- Text provided -
Little boys and little girls are conditioned by their parents to adopt behavioural patterns that align with these socially accepted definitions of what males and females should behave like.

One example of this conditioning is how parents react if a child falls over and hurts themselves. If it is a little boy, the parent may just stand the child back up, dust them off and say to carry on with whatever they were doing. If it is a little girl, the parent may be more inclined to expect the child to be upset and then look to console them. The child sensing this expectation will live up to the parents’ expectations.

Now, I accept that this is a massive generalisation and is severely oversimplifying the complexity of how individual identities in terms of gender are formed. The key point I am trying to make is that the stereotypes that were imparted on to our parents when they were children, were then imparted on to us by our parents when we were children, and will be imparted by us on to our kids too. All of this happens subconsciously.

Remember the conversation in the post about the default dream of happiness? This is the same process at play just in a different context. You could call it subconscious gender bias.

So What?

To be clear, I am not saying that this is either a good or a bad thing. It is simply a thing.

We have evolved the neurological systems that support these behaviour patterns because they have helped the human species to survive and thrive. Rather than propose some grandiose change to how these systems are used, I would suggest that the first and most key step is to elevate them in to the conscious mind of society.

Simply to acknowledge that these processes exist and discuss them.

When our subconscious biases become general knowledge, we will be able to have effective collective debate about how best to positively use this physiological trait to benefit society.

This needs to be a conscious conversation happening collectively rather than something purely debated by small groups of academics or emotionally charged individuals that are too poorly informed to offer a valid opinion on the best ways forwards.

Collective consciousness giving rise to collaborative conversation is key.

Are you Strong?

One particular example of how these subconscious biases can take hold is what we are all told about strength when we are growing up. I appreciate that this will differ from person to person and again, this is a bit of a generalisation; but I can only comment from my experience: this is a trait that is taught to more to boys than girls…

A strong person is one that:

  • dominates other people
  • wins at things
  • does not show emotions (because emotions are weak)

If you do not exhibit some or all of these traits then you are weak. Weakness is bad therefore you should not be like that, or want to be like that.

Does this sound familiar?

This is a stock definition of strength that perpetuities in society as a result of subconscious social conditioning imparted by parents, and which is reinforced through media stereo types.

The problem with this definition of strength is in its true meaning. What the statement above actually means is this:

A strong person is one that:

  • dominates other people = is self-centred and does not display compassion or kindness
  • wins at things = sees loss as a bad thing
  • does not show emotions = hides from emotions and becomes ignorant

This definition promotes a blinkered view of the world that when adopted, will only ever give rise to a life which is devoid of meaningful social connections and pure authentic living.

There is another way

Humans evolved emotions to help keep us safe and to guide us to have effective relationships. To deny our emotions is to deny what it is to be human. Choosing to become ignorant to our emotions is much easier than learning to become aware of them, accept them and then work with them.

- Written tasks -
- A) In the passage on subconscious gender bias, what three traits make up the stock definition of a strong person?
- B) Repeat the portion of the passage on subconscious gender bias starting at "When our subconscious" and ending at "conversation is key.".
Draw only on the passage on subconscious gender bias when responding.

- Collected material -

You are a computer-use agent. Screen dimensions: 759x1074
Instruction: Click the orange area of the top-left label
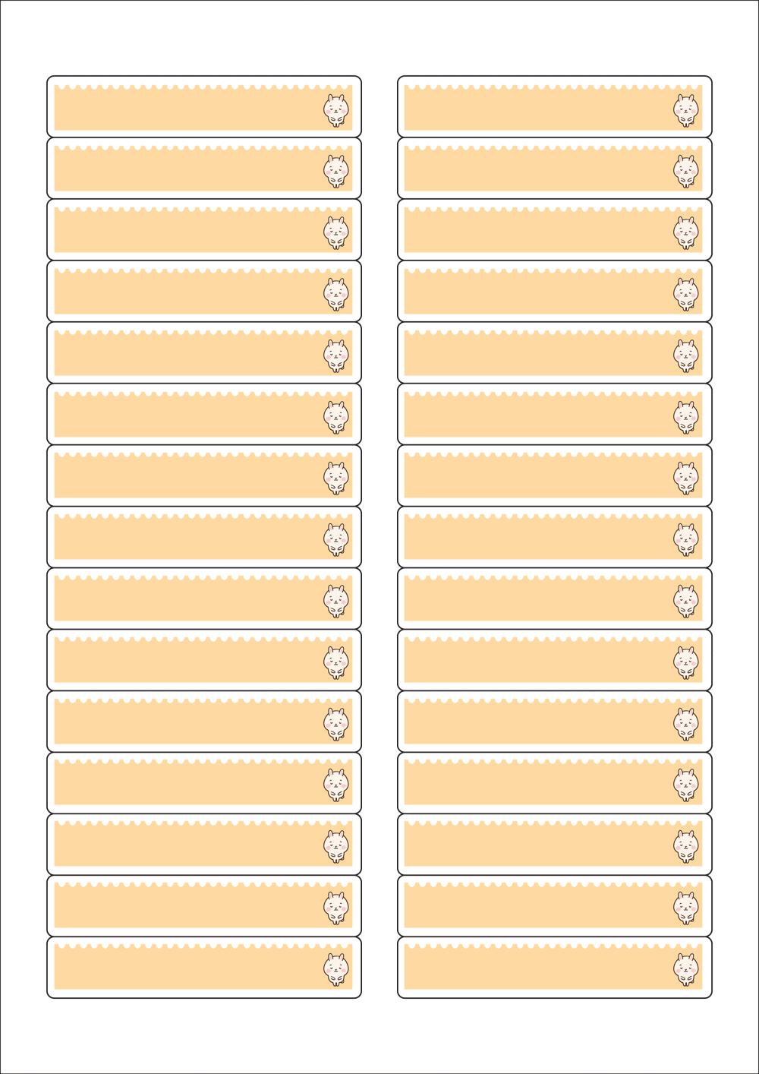click(x=182, y=111)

- Responses per task -
- A) A strong person dominates other people, wins at things, and does not show emotions.

- B)
When our subconscious biases become general knowledge, we will be able to have effective collective debate about how best to positively use this physiological trait to benefit society.

This needs to be a conscious conversation happening collectively rather than something purely debated by small groups of academics or emotionally charged individuals that are too poorly informed to offer a valid opinion on the best ways forwards.

Collective consciousness giving rise to collaborative conversation is key.